Der Strand ist flacher, die Bucht kleiner, aber touristischer: Liegestühle und Sonnenschirme aus Bast füllen den Sandstrand. Voll ist es aber auch hier nicht. In der Mitte der Bucht liegt eine kleine felsige Insel, zu der wir hinüber schwimmen und dort zu viert in Ruhe am Strand liegen und im milden Wasser, dieses Mal ganz ohne Quallen, treiben können. So lässt es sich aushalten.
Ein Blick auf die Uhr verrät, dass Es Pujols im Nordosten der Insel auch unser letzter Stopp sein wird. Für weitere Touren bleibt uns nicht die Zeit, wir lassen den Abend lieber gemütlich in einer Pizzeria mit deutlich humaneren Preisen an der Strandpromenade ausklingen. Wir haben die 18 Kilometer lange und immerhin 82 Quadratkilometer große Insel doch etwas unterschätzt.

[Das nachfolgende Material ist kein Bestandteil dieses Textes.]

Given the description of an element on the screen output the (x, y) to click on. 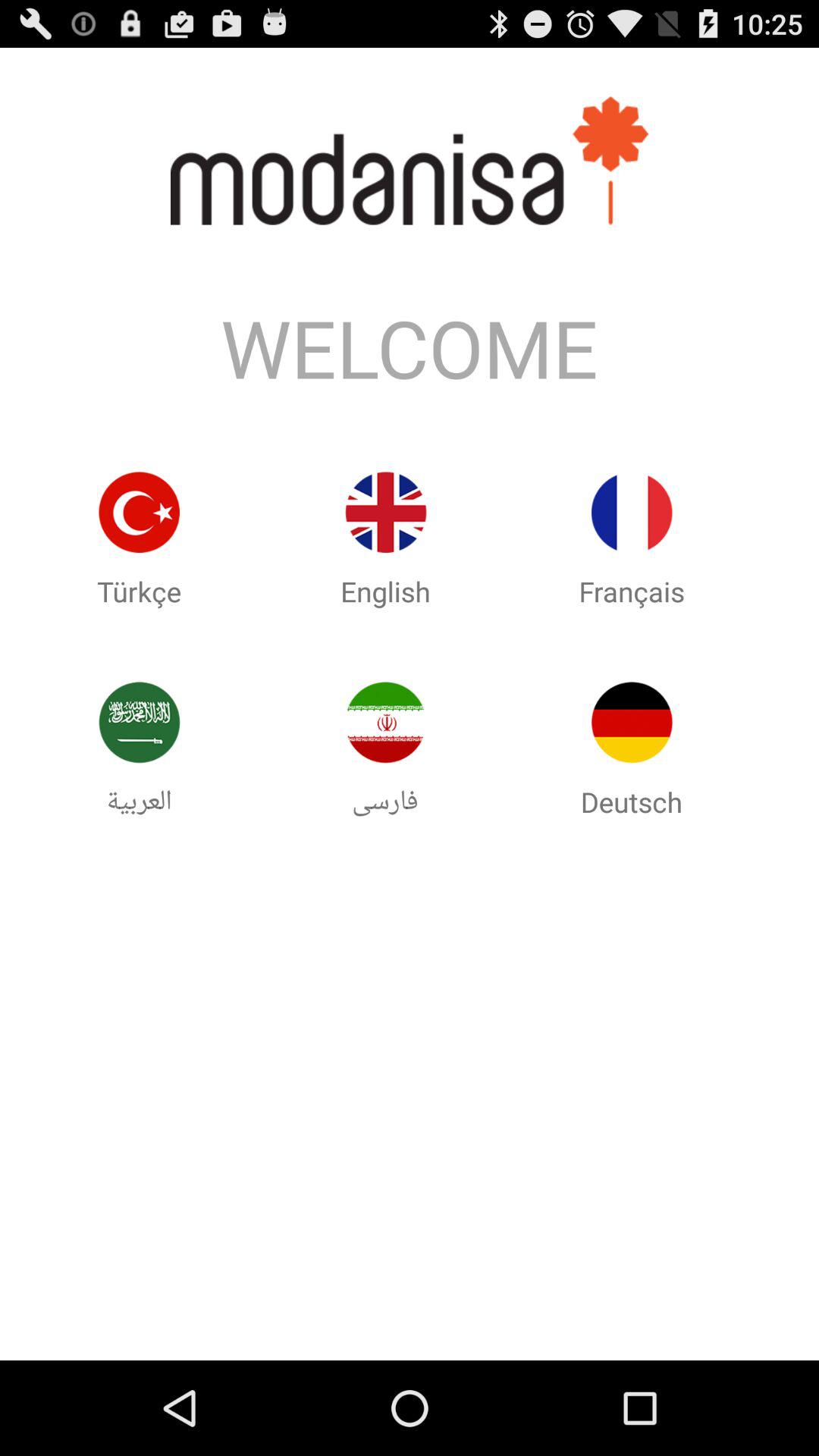
select the text above welcome (409, 161)
click on the image below english (386, 721)
click on the image below francais (632, 751)
click on icon on the left side of english (139, 512)
click on the second logo which is below the welcome (385, 540)
Given the description of an element on the screen output the (x, y) to click on. 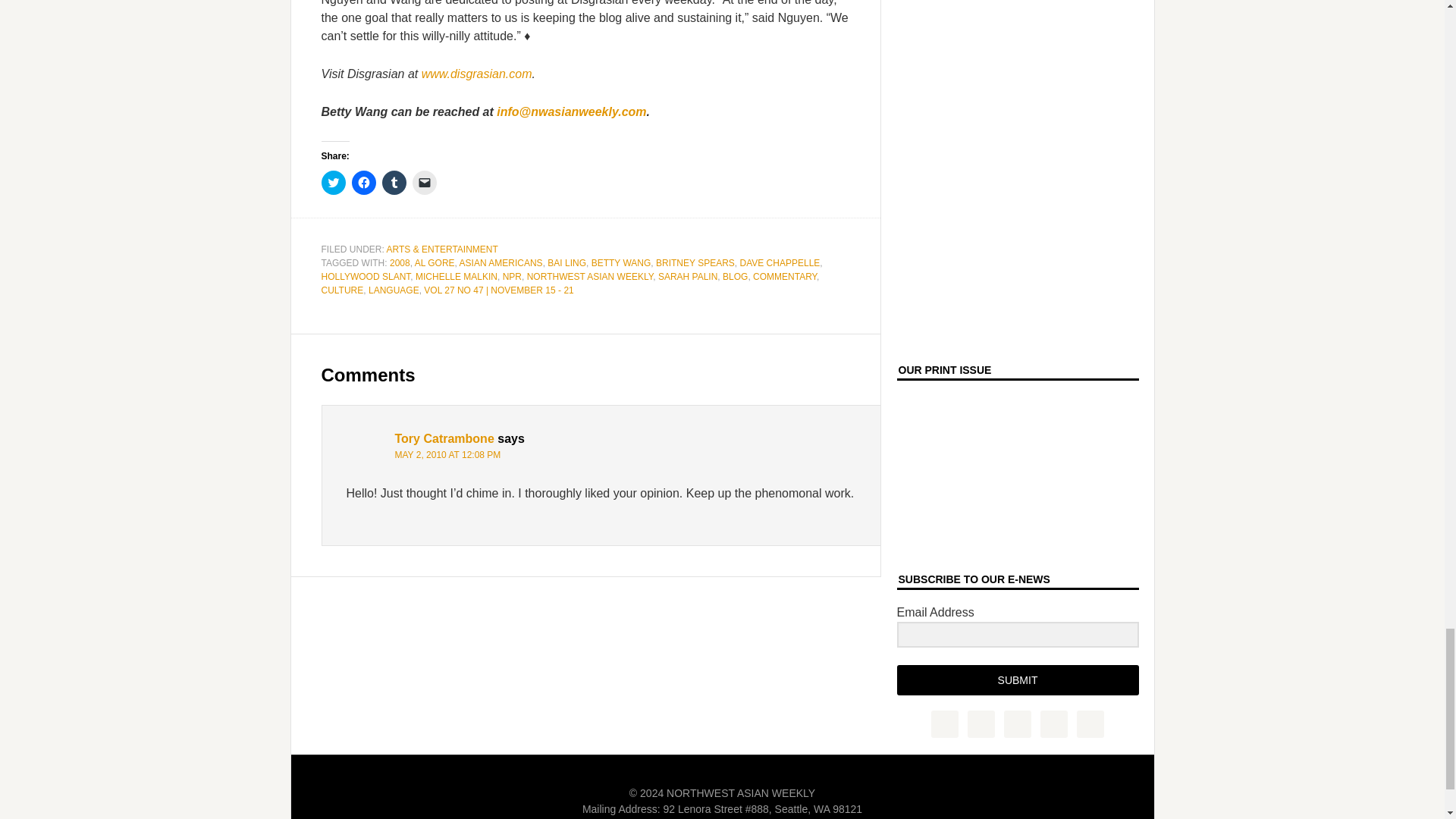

Wer mehr sehen will, sollte sich entweder weniger Zeit an den Stränden nehmen – welch ein großer Jammer! – oder doch zur elektronischen Variante greifen und einen Roller mieten.
Auch wenn wir nur ein knappes Drittel der Insel gesehen haben, sind wir zufrieden, als wir an einer Strandbar kurz vor dem Hafen mit Blick auf die Berge von Ibiza die letzten Sonnenstrahlen bei einem kühlen Cocktail genießen. Sonnenbaden an unbebauten Sandstränden, Schwimmen mit karibischem Flair und eine schöne Fahrradtour – Formentera in acht Stunden.